Consegna =>
Trascriva parola per parola il passo dell'estratto del testo che va da "Dunque si trattava" a "recitarlo e accettasse.".

Estratto del testo =>
· · · ·
Dunque si trattava di un defunto della parrocchia e né il pretonzolo né il diacono avevano voglia di andar lì. Come da già inveterata abitudine, il pretonzolo rimbalza il cerino acceso nelle mani dell'ultimo seminarista arrivato, cioè il sottoscritto, giacché l'altro seminarista - essendo il figliuolo prediletto del pretonzolo - non era disposto a compiti che non gloriassero il proprio presuntamente elevatissimo pedigree ecclesiale. Cioè un emerito sconosciuto ultimo arrivato - il sottoscritto - avrebbe dovuto presentarsi in casa del defunto e dire paciosamente a tutti: salve, diciamo un rosario per il caro estinto, sperando che fra gli astanti ci fosse almeno qualcuno che sapesse recitarlo e accettasse.

Fermo restando che la cosa non mi era stata chiesta per ubbidienza e neanche ventilata come possibilità ma era solo stata distrattamente accennata in termini impersonali ("bisognerebbe che qualcuno vada a casa del defunto": il classico discorso di un don Abbondio qualsiasi che riflette ad alta voce per darsi una scusa per non andarci, come se fosse già convintissimo che ai parenti del defunto non interessasse), sarebbe stato piuttosto bizzarro presentarmi lì in abiti civili, da seminarista postulante che ha solo il lettorato, preso non lì ma a centinaia di chilometri di distanza (e ricevuto da un vescovo che per tutto il tempo della formazione aveva cercato un alibi per dimettermi), e organizzare una scenetta religiosa di ossequio alla confusa religiosità degli autoctoni, per poi tornare in sede e farmi cazziare dal prete perché all'eventuale offerta avrei certamente risposto "fatela in segreto in chiesa quando solo Dio vi vede" anziché portare qualche bel bigliettone al pretonzolo sfaticato e avido.

L'ho imparato a mie spese - e troppo tardi - che quando un pretino comincia a cercare scuse per ostacolarti la "carriera", e lo sa benissimo che tu sai benissimo che lui sta cercando scuse, non ti resta che sbaraccare e andar via senza salutare, perché non solo è diventato tuo nemico, ma pretende pure che tu finga di non accorgertene, perché vuole pilatescamente uscirsene con le mani lavate: per chi disprezza le vocazioni, la maggior soddisfazione possibile è togliersele dai piedi potendo accampare una o più delle solite scuse ("se ne è andato spontaneamente, si è preso un periodo di riflessione, ha ritenuto che non fosse la sua strada, non si trovava bene, ha sbroccato senza motivo..."), proprio come quelli che credono che ingannando gli uomini riuscirebbero poi ad ingannare anche il Signore.
· · · ·
Dati disponibili =>

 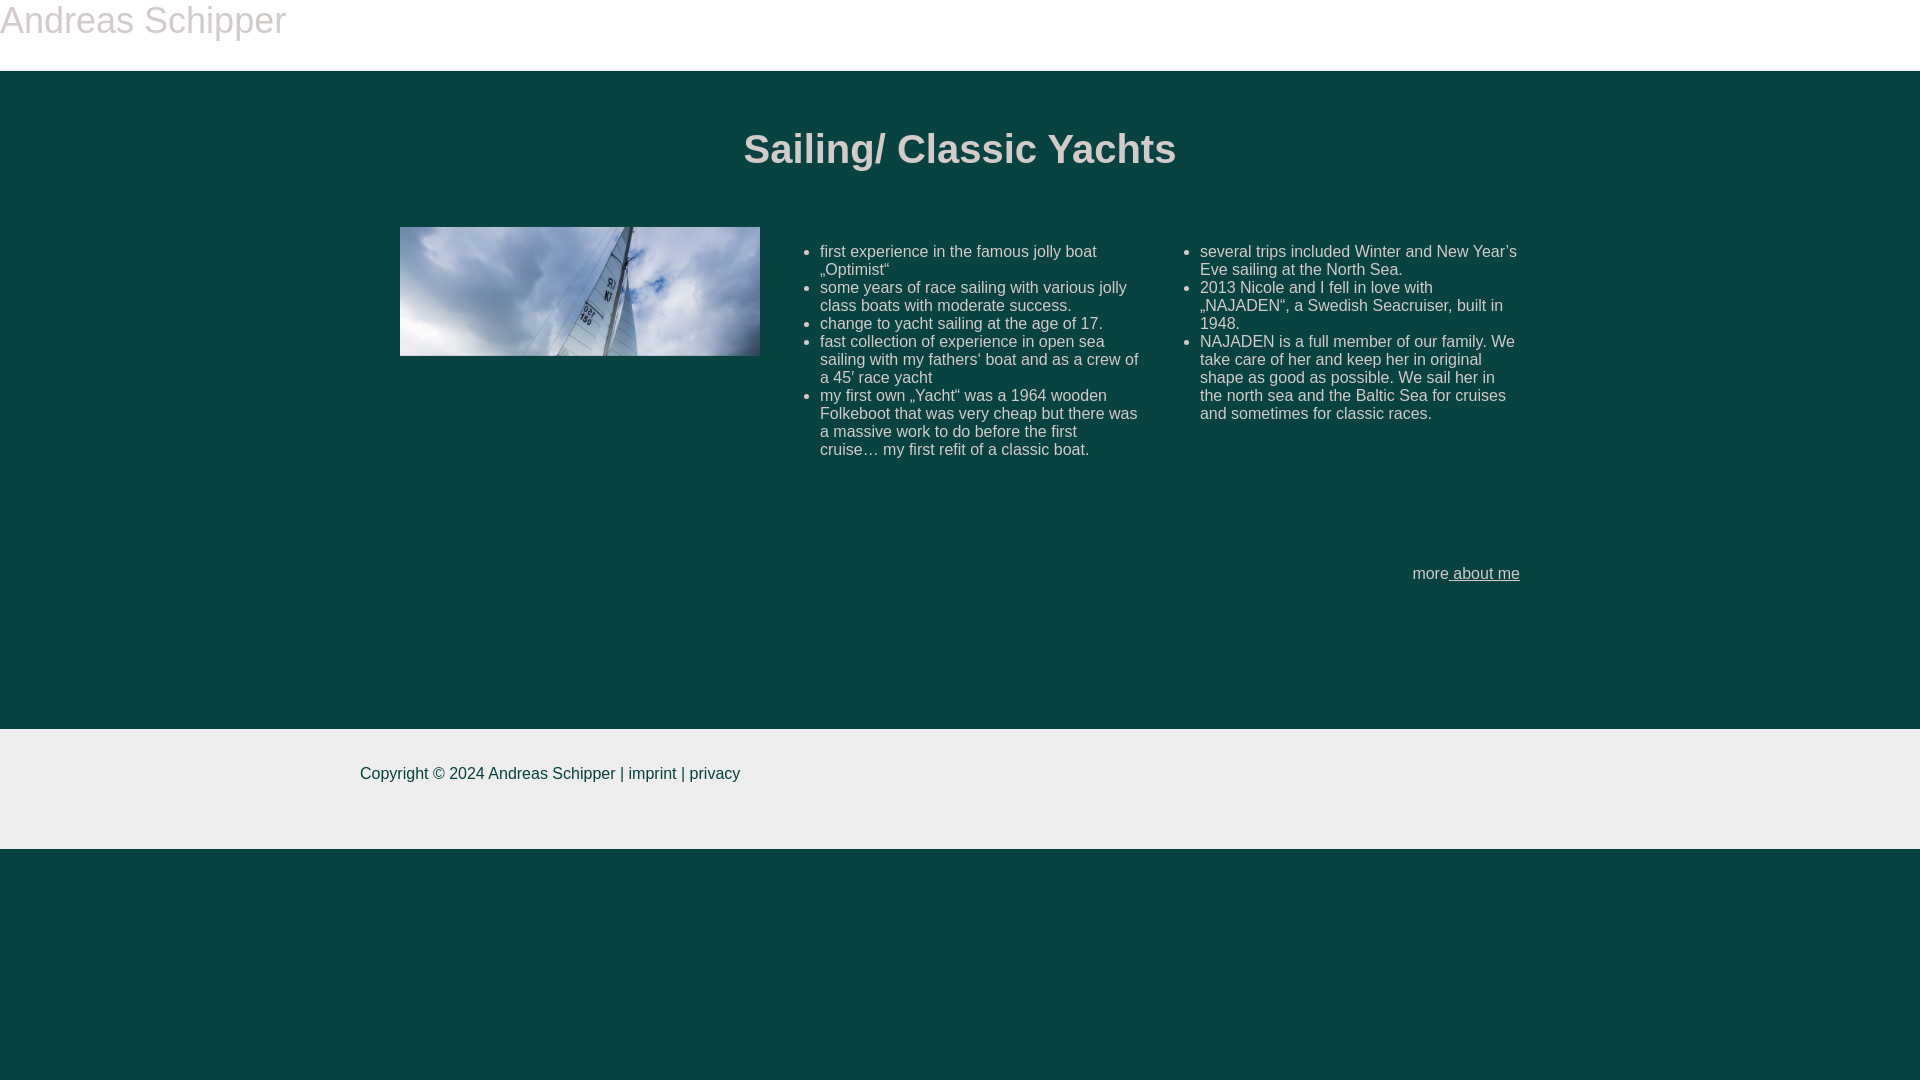 I want to click on Andreas Schipper, so click(x=143, y=20).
· · · ·
Soluzione dell'esercizio =>
Dunque si trattava di un defunto della parrocchia e né il pretonzolo né il diacono avevano voglia di andar lì. Come da già inveterata abitudine, il pretonzolo rimbalza il cerino acceso nelle mani dell'ultimo seminarista arrivato, cioè il sottoscritto, giacché l'altro seminarista - essendo il figliuolo prediletto del pretonzolo - non era disposto a compiti che non gloriassero il proprio presuntamente elevatissimo pedigree ecclesiale. Cioè un emerito sconosciuto ultimo arrivato - il sottoscritto - avrebbe dovuto presentarsi in casa del defunto e dire paciosamente a tutti: salve, diciamo un rosario per il caro estinto, sperando che fra gli astanti ci fosse almeno qualcuno che sapesse recitarlo e accettasse.